=== YOUR ASSIGNMENT ===
Every line of the material is to be set down again without any change.

=== EXERCISE MATERIALS ===
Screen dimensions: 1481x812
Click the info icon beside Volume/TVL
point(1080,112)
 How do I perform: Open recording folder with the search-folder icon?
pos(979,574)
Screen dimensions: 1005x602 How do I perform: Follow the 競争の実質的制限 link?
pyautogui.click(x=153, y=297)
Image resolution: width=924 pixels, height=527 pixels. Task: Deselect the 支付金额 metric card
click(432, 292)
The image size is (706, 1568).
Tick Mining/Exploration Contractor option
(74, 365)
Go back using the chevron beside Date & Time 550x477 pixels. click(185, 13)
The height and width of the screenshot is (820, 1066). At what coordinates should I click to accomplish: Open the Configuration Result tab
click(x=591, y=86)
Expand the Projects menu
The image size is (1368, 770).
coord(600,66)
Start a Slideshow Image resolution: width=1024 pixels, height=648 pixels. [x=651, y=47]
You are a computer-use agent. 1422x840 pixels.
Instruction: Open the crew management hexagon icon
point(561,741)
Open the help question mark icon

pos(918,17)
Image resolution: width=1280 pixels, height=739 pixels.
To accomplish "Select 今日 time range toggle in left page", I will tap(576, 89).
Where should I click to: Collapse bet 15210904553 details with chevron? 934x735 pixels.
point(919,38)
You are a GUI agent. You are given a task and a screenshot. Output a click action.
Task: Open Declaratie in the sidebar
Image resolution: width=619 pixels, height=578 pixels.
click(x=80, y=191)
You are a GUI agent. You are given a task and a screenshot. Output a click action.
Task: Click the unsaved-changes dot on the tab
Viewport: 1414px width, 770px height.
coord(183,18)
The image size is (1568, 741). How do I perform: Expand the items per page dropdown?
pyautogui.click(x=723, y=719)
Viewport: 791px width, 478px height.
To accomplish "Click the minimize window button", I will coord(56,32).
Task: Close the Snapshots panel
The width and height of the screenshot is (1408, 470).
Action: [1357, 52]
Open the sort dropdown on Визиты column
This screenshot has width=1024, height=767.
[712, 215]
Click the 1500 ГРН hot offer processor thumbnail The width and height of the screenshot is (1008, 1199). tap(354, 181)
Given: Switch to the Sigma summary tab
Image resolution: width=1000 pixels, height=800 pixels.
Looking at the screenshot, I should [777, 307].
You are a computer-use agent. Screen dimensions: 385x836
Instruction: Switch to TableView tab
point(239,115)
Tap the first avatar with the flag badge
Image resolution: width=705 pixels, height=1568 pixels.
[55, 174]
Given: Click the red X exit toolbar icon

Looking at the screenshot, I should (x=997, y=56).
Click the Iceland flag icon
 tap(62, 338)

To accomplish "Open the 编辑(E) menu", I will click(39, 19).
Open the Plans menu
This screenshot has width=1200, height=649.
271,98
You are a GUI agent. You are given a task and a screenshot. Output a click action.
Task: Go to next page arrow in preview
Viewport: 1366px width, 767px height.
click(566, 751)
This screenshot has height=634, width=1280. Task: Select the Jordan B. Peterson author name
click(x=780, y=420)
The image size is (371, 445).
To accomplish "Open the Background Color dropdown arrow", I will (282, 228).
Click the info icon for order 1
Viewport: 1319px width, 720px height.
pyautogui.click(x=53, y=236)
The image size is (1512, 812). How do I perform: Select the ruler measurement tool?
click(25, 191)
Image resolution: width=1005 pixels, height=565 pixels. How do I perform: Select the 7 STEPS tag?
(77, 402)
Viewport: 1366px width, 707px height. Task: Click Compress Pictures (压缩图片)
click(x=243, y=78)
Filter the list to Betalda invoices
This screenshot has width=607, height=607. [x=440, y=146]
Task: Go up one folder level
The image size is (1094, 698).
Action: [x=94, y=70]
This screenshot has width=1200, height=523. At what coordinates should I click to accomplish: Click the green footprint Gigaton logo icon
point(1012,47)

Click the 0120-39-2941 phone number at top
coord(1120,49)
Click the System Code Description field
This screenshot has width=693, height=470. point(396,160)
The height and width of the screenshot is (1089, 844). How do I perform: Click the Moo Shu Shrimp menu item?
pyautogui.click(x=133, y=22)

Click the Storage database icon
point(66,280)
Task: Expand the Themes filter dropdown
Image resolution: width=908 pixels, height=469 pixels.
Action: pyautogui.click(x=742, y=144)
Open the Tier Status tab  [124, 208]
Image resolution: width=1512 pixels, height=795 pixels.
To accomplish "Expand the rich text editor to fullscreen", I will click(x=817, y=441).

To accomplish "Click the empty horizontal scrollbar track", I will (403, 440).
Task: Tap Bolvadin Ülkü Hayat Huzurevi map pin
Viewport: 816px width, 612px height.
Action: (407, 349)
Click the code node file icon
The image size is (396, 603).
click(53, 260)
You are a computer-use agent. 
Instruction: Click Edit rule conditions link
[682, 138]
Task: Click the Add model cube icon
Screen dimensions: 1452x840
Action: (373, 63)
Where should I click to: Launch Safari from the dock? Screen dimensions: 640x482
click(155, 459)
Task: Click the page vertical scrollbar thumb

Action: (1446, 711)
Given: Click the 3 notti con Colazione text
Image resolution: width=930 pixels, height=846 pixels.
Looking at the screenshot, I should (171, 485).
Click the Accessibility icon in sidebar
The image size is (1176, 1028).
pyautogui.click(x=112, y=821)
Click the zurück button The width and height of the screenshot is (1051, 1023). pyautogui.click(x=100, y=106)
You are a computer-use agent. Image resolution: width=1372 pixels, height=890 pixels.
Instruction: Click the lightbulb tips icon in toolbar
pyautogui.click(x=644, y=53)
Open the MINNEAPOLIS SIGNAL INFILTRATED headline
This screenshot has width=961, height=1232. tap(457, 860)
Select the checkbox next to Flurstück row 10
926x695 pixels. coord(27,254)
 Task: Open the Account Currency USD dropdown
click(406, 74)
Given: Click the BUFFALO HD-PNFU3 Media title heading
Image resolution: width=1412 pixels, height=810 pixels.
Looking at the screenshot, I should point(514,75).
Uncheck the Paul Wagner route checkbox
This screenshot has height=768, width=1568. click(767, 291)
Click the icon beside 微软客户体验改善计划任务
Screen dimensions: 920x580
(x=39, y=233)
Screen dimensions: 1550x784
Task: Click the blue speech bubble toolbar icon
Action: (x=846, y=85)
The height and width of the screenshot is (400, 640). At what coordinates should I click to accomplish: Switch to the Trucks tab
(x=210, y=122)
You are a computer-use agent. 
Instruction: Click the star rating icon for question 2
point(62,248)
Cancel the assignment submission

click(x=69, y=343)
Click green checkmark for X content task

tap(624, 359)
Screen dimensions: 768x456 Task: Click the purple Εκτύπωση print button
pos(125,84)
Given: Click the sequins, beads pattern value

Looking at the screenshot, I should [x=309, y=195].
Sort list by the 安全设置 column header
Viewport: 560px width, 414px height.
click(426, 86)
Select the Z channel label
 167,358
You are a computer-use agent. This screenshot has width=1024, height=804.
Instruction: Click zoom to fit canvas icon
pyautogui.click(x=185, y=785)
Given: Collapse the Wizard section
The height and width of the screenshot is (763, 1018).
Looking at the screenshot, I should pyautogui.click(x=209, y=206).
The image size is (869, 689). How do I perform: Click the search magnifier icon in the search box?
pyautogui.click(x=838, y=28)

=== OUTPUT FOR THIS EXERCISE ===
Screen dimensions: 1481x812
Click the info icon beside Volume/TVL
point(1080,112)
 How do I perform: Open recording folder with the search-folder icon?
pos(979,574)
Screen dimensions: 1005x602 How do I perform: Follow the 競争の実質的制限 link?
pyautogui.click(x=153, y=297)
Image resolution: width=924 pixels, height=527 pixels. Task: Deselect the 支付金额 metric card
click(432, 292)
The image size is (706, 1568).
Tick Mining/Exploration Contractor option
(74, 365)
Go back using the chevron beside Date & Time 550x477 pixels. click(185, 13)
The height and width of the screenshot is (820, 1066). At what coordinates should I click to accomplish: Open the Configuration Result tab
click(x=591, y=86)
Expand the Projects menu
The image size is (1368, 770).
coord(600,66)
Start a Slideshow Image resolution: width=1024 pixels, height=648 pixels. [x=651, y=47]
You are a computer-use agent. 1422x840 pixels.
Instruction: Open the crew management hexagon icon
point(561,741)
Open the help question mark icon

pos(918,17)
Image resolution: width=1280 pixels, height=739 pixels.
To accomplish "Select 今日 time range toggle in left page", I will tap(576, 89).
Where should I click to: Collapse bet 15210904553 details with chevron? 934x735 pixels.
point(919,38)
You are a GUI agent. You are given a task and a screenshot. Output a click action.
Task: Open Declaratie in the sidebar
Image resolution: width=619 pixels, height=578 pixels.
click(x=80, y=191)
You are a GUI agent. You are given a task and a screenshot. Output a click action.
Task: Click the unsaved-changes dot on the tab
Viewport: 1414px width, 770px height.
coord(183,18)
The image size is (1568, 741). How do I perform: Expand the items per page dropdown?
pyautogui.click(x=723, y=719)
Viewport: 791px width, 478px height.
To accomplish "Click the minimize window button", I will coord(56,32).
Task: Close the Snapshots panel
The width and height of the screenshot is (1408, 470).
Action: [1357, 52]
Open the sort dropdown on Визиты column
This screenshot has width=1024, height=767.
[712, 215]
Click the 1500 ГРН hot offer processor thumbnail The width and height of the screenshot is (1008, 1199). tap(354, 181)
Given: Switch to the Sigma summary tab
Image resolution: width=1000 pixels, height=800 pixels.
Looking at the screenshot, I should [777, 307].
You are a computer-use agent. Screen dimensions: 385x836
Instruction: Switch to TableView tab
point(239,115)
Tap the first avatar with the flag badge
Image resolution: width=705 pixels, height=1568 pixels.
[55, 174]
Given: Click the red X exit toolbar icon

Looking at the screenshot, I should (x=997, y=56).
Click the Iceland flag icon
 tap(62, 338)

To accomplish "Open the 编辑(E) menu", I will click(39, 19).
Open the Plans menu
This screenshot has width=1200, height=649.
271,98
You are a GUI agent. You are given a task and a screenshot. Output a click action.
Task: Go to next page arrow in preview
Viewport: 1366px width, 767px height.
click(566, 751)
This screenshot has height=634, width=1280. Task: Select the Jordan B. Peterson author name
click(x=780, y=420)
The image size is (371, 445).
To accomplish "Open the Background Color dropdown arrow", I will (282, 228).
Click the info icon for order 1
Viewport: 1319px width, 720px height.
pyautogui.click(x=53, y=236)
The image size is (1512, 812). How do I perform: Select the ruler measurement tool?
click(25, 191)
Image resolution: width=1005 pixels, height=565 pixels. How do I perform: Select the 7 STEPS tag?
(77, 402)
Viewport: 1366px width, 707px height. Task: Click Compress Pictures (压缩图片)
click(x=243, y=78)
Filter the list to Betalda invoices
This screenshot has width=607, height=607. [x=440, y=146]
Task: Go up one folder level
The image size is (1094, 698).
Action: [x=94, y=70]
This screenshot has width=1200, height=523. At what coordinates should I click to accomplish: Click the green footprint Gigaton logo icon
point(1012,47)

Click the 0120-39-2941 phone number at top
coord(1120,49)
Click the System Code Description field
This screenshot has width=693, height=470. point(396,160)
The height and width of the screenshot is (1089, 844). How do I perform: Click the Moo Shu Shrimp menu item?
pyautogui.click(x=133, y=22)

Click the Storage database icon
point(66,280)
Task: Expand the Themes filter dropdown
Image resolution: width=908 pixels, height=469 pixels.
Action: pyautogui.click(x=742, y=144)
Open the Tier Status tab  [124, 208]
Image resolution: width=1512 pixels, height=795 pixels.
To accomplish "Expand the rich text editor to fullscreen", I will click(x=817, y=441).

To accomplish "Click the empty horizontal scrollbar track", I will (403, 440).
Task: Tap Bolvadin Ülkü Hayat Huzurevi map pin
Viewport: 816px width, 612px height.
Action: (407, 349)
Click the code node file icon
The image size is (396, 603).
click(53, 260)
You are a computer-use agent. 
Instruction: Click Edit rule conditions link
[682, 138]
Task: Click the Add model cube icon
Screen dimensions: 1452x840
Action: (373, 63)
Where should I click to: Launch Safari from the dock? Screen dimensions: 640x482
click(155, 459)
Task: Click the page vertical scrollbar thumb

Action: (1446, 711)
Given: Click the 3 notti con Colazione text
Image resolution: width=930 pixels, height=846 pixels.
Looking at the screenshot, I should (171, 485).
Click the Accessibility icon in sidebar
The image size is (1176, 1028).
pyautogui.click(x=112, y=821)
Click the zurück button The width and height of the screenshot is (1051, 1023). pyautogui.click(x=100, y=106)
You are a computer-use agent. Image resolution: width=1372 pixels, height=890 pixels.
Instruction: Click the lightbulb tips icon in toolbar
pyautogui.click(x=644, y=53)
Open the MINNEAPOLIS SIGNAL INFILTRATED headline
This screenshot has width=961, height=1232. tap(457, 860)
Select the checkbox next to Flurstück row 10
926x695 pixels. coord(27,254)
 Task: Open the Account Currency USD dropdown
click(406, 74)
Given: Click the BUFFALO HD-PNFU3 Media title heading
Image resolution: width=1412 pixels, height=810 pixels.
Looking at the screenshot, I should point(514,75).
Uncheck the Paul Wagner route checkbox
This screenshot has height=768, width=1568. click(767, 291)
Click the icon beside 微软客户体验改善计划任务
Screen dimensions: 920x580
(x=39, y=233)
Screen dimensions: 1550x784
Task: Click the blue speech bubble toolbar icon
Action: (x=846, y=85)
The height and width of the screenshot is (400, 640). At what coordinates should I click to accomplish: Switch to the Trucks tab
(x=210, y=122)
You are a computer-use agent. 
Instruction: Click the star rating icon for question 2
point(62,248)
Cancel the assignment submission

click(x=69, y=343)
Click green checkmark for X content task

tap(624, 359)
Screen dimensions: 768x456 Task: Click the purple Εκτύπωση print button
pos(125,84)
Given: Click the sequins, beads pattern value

Looking at the screenshot, I should [x=309, y=195].
Sort list by the 安全设置 column header
Viewport: 560px width, 414px height.
click(426, 86)
Select the Z channel label
 167,358
You are a computer-use agent. This screenshot has width=1024, height=804.
Instruction: Click zoom to fit canvas icon
pyautogui.click(x=185, y=785)
Given: Collapse the Wizard section
The height and width of the screenshot is (763, 1018).
Looking at the screenshot, I should pyautogui.click(x=209, y=206).
The image size is (869, 689). How do I perform: Click the search magnifier icon in the search box?
pyautogui.click(x=838, y=28)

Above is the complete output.